Nel riepilogare anzitutto la ripartizione di competenze tra lo Stato e le Regioni in materia di istruzione in virtù della riforma del Titolo V della Costituzione, rammenta che la Consulta ha ben individuato – già con la sentenza n. 200 del 2009, confermata dalla sentenza n. 147 – la distinzione tra la competenza esclusiva dello Stato circa le norme generali sull’istruzione e la competenza concorrente delle Regioni sui principi fondamentali in materia di istruzione. Nel primo ambito – competenza esclusiva – rientrano «quelle disposizioni statali che definiscono la struttura portante del sistema nazionale di istruzione e che richiedono di essere applicate in modo necessariamente unitario e uniforme in tutto il territorio nazionale, assicurando, mediante una offerta formativa omogenea, la sostanziale parità di trattamento tra gli utenti che fruiscono del servizio dell’istruzione (interesse primario di rilievo costituzionale), nonché la libertà di istituire scuole e la parità tra le scuole statali e non statali». Afferiscono invece alla competenza concorrente «quelle norme che, nel fissare criteri, obiettivi, direttive o discipline, pur tese ad assicurare la esistenza di elementi di base comuni sul territorio nazionale in ordine alle modalità di fruizione del servizio dell’istruzione, da un lato, non sono riconducibili a quella struttura essenziale del sistema d’istruzione che caratterizza le norme generali sull’istruzione e, dall’altra, necessitano, per la loro attuazione (e non già per la loro semplice esecuzione), dell’intervento del legislatore regionale». A giudizio della Corte, dunque, l’organizzazione della rete scolastica si inquadra nell’insieme delle competenze concorrenti delle Regioni.

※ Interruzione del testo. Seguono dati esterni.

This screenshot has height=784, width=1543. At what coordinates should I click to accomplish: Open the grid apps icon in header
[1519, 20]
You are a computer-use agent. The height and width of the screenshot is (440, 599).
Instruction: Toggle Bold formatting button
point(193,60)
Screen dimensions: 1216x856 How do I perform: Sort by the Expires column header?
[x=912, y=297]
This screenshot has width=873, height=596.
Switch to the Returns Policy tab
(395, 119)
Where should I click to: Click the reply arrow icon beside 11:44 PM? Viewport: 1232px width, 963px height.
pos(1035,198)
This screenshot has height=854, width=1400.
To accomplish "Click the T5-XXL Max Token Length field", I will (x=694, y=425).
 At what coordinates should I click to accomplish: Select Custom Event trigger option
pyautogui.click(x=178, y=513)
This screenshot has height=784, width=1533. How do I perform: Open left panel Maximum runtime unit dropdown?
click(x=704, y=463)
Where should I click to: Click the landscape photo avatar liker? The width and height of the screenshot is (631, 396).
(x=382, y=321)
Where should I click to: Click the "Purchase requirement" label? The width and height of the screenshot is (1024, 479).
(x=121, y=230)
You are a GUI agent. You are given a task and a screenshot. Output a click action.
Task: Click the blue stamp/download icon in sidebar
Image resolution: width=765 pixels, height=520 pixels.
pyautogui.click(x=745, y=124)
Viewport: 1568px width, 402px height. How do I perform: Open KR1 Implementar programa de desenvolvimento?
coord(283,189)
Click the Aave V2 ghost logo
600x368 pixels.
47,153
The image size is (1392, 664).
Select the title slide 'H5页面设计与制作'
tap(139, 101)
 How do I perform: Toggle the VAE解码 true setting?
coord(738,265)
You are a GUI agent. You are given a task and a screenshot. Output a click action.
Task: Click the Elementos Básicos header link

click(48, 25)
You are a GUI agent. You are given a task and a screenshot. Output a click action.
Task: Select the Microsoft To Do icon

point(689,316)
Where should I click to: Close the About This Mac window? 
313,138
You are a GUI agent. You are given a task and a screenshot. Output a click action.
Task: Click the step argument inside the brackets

Il relatore precisa poi che detta materia è stata disciplinata dal Legislatore con diverse norme, da ultimo con il decreto-legge n. 112 del 2008 (articolo 64, comma 4-quater), che riconosceva la competenza delle Regioni salvo il rispetto di parametri fissati con d.P.R. n. 233 del 1998. Sottolinea pertanto come all’atto di emanazione dell’articolo 19, comma 4, le Regioni avevano già provveduto all’approvazione dei piani regionali di dimensionamento in vista dell’inizio dell’anno scolastico 2011-2012, secondo lo schema di cui al citato d.P.R. n. 233 del 1998.
Egli riferisce quindi che la Corte, dopo aver rilevato l’ambiguità della disposizione impugnata, la quale non esclude l’ipotesi di soppressioni pure e semplici, pur regolando solo quelle finalizzate all’aggregazione, l’ha ritenuta rientrante nella competenza concorrente, per cui lo Stato poteva stabilire esclusivamente i principi fondamentali. A detta della Corte, infatti, “l’aggregazione negli istituti comprensivi, unitamente alla fissazione della soglia rigida di 1.000 alunni, conduce al risultato di ridurre le strutture amministrative scolastiche ed il personale operante all’interno delle medesime, con evidenti obiettivi di risparmio; ma, in tal modo, essa si risolve in un intervento di dettaglio, da parte dello Stato, in una sfera che, viceversa, deve rimanere affidata alla competenza regionale”. Fa notare altresì come il carattere di intervento di dettaglio nel dimensionamento della rete scolastica emerga, con ancor maggiore evidenza, dalla seconda parte del comma 4, relativa alla soglia minima di alunni che gli istituti comprensivi devono raggiungere per ottenere l’autonomia.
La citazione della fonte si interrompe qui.